Wade le vrai bilan

Croissance soutenue, endettement réduit, investissements records Le volontarisme du président semblait produire des miracles. Et puis, en 2006, la machine s’est enrayée. Trou d’air passager ou retombées de la multiplication des grands travaux ?

Publié le 5 février 2007 Lecture : 9 minutes.

Le président Abdoulaye Wade devrait se faire du souci. La grogne à l’égard de la politique économique et sociale de son gouvernement est en train de faire tache d’huile et pas seulement pour des raisons préélectorales. Ici, les étudiants font grève, leurs bourses n’étant pas payées ; là, ce sont les professeurs qui se croisent les bras depuis des mois pour obtenir une amélioration de leurs rémunérations ; ailleurs, ce sont les élèves-policiers qui protestent contre l’absence de salaire depuis onze mois. L’État a accumulé jusqu’à trois trimestres de retard pour le paiement des loyers administratifs au grand dam des propriétaires. Quant aux bailleurs de fonds internationaux les plus fidèles, l’Union européenne, le Canada et les Pays-Bas, ils se font désormais tirer l’oreille pour apporter l’aide financière que demande le Sénégal afin de boucler son budget en difficulté.
Jusqu’à présent, le bon élève sénégalais ne s’attirait que des félicitations. Une croissance moyenne du produit intérieur brut de 5 % par an avec des pointes à plus de 6 % les belles années, un endettement réduit à 18 % du produit intérieur brut (PIB) après annulation de la dette pour bonne conduite, une inflation inférieure à 2 % et une remarquable amélioration des rentrées fiscales ont permis aux gouvernements d’Abdoulaye Wade de faire passer le taux d’électrification rurale de 6 % en 2000 à 12,5 % en 2004, de consacrer la moitié du budget à l’éducation et à la santé, de doubler les investissements publics en six ans et d’attirer chaque année deux fois plus d’investissements privés qu’avant 2000.
Le cercle vertueux semblait tellement assuré que, l’an dernier, le gouvernement sénégalais a décidé, sous les applaudissements, d’abaisser l’impôt sur les sociétés de 33 % à 25 %. L’orthodoxie et la sagesse de sa gestion semblaient récompensées.

_MATÉRIEL FOURNI_
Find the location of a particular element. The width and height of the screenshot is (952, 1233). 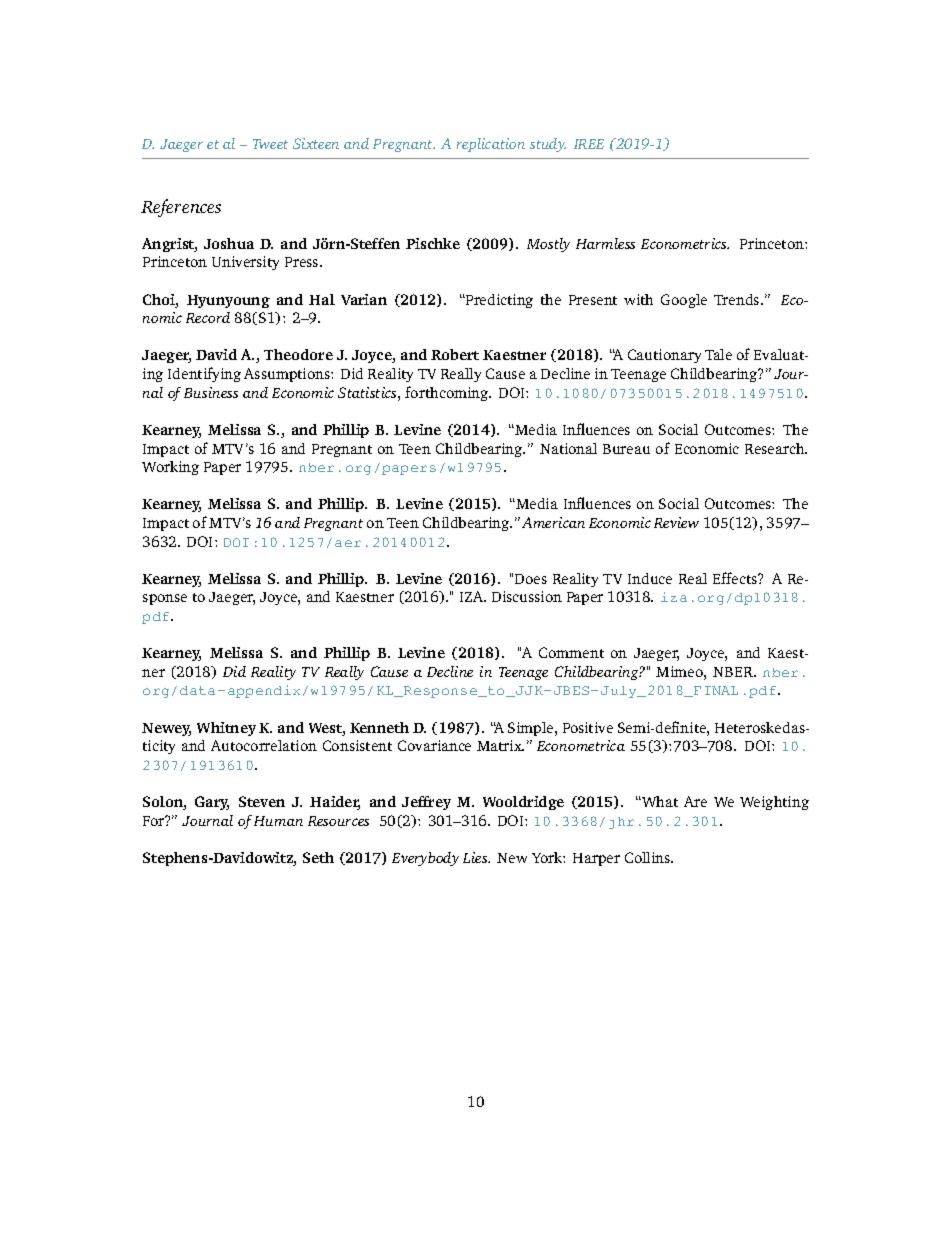

Working is located at coordinates (170, 468).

_ÉNONCÉ DE LA TÂCHE_
Recopiez mot pour mot le passage de l'article sur le bilan économique d'Abdoulaye Wade qui va de « Jusqu’à présent, le » jusqu'à « privés qu’avant 2000. » inclus. Le matériel fourni n'a aucun rapport avec l'article sur le bilan économique d'Abdoulaye Wade.

_CORRIGÉ_
Jusqu’à présent, le bon élève sénégalais ne s’attirait que des félicitations. Une croissance moyenne du produit intérieur brut de 5 % par an avec des pointes à plus de 6 % les belles années, un endettement réduit à 18 % du produit intérieur brut (PIB) après annulation de la dette pour bonne conduite, une inflation inférieure à 2 % et une remarquable amélioration des rentrées fiscales ont permis aux gouvernements d’Abdoulaye Wade de faire passer le taux d’électrification rurale de 6 % en 2000 à 12,5 % en 2004, de consacrer la moitié du budget à l’éducation et à la santé, de doubler les investissements publics en six ans et d’attirer chaque année deux fois plus d’investissements privés qu’avant 2000.